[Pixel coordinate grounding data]
-*-

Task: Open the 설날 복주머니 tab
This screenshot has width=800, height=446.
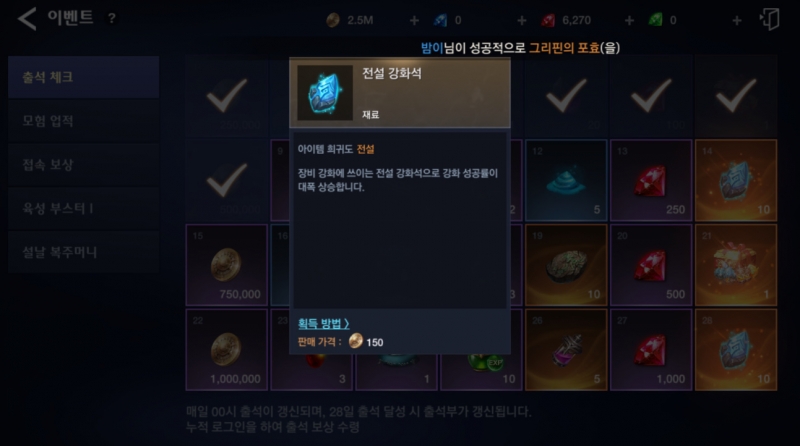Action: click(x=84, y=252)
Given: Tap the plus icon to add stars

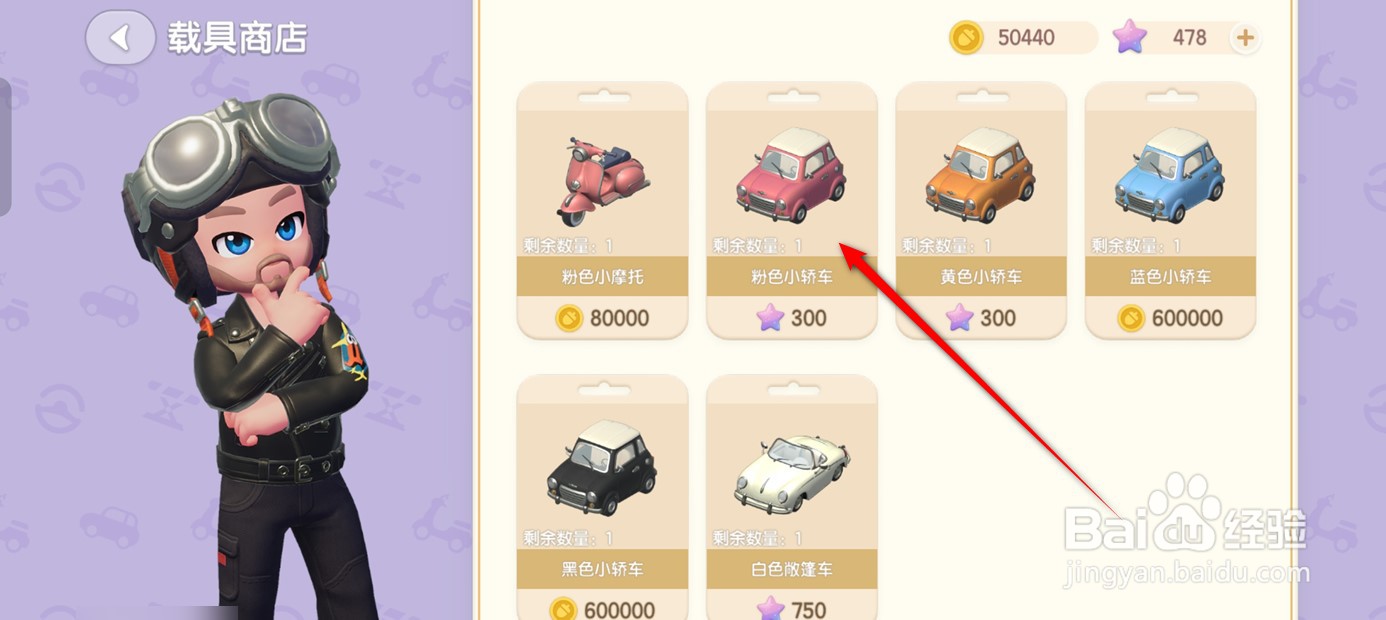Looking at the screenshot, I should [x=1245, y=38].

-*-

The whole of the data needs to be copied word for word, though not its pictures.

Task: Open the 설날 복주머니 tab
This screenshot has width=800, height=446.
Action: click(x=84, y=252)
Given: Tap the plus icon to add stars

Looking at the screenshot, I should [x=1245, y=38].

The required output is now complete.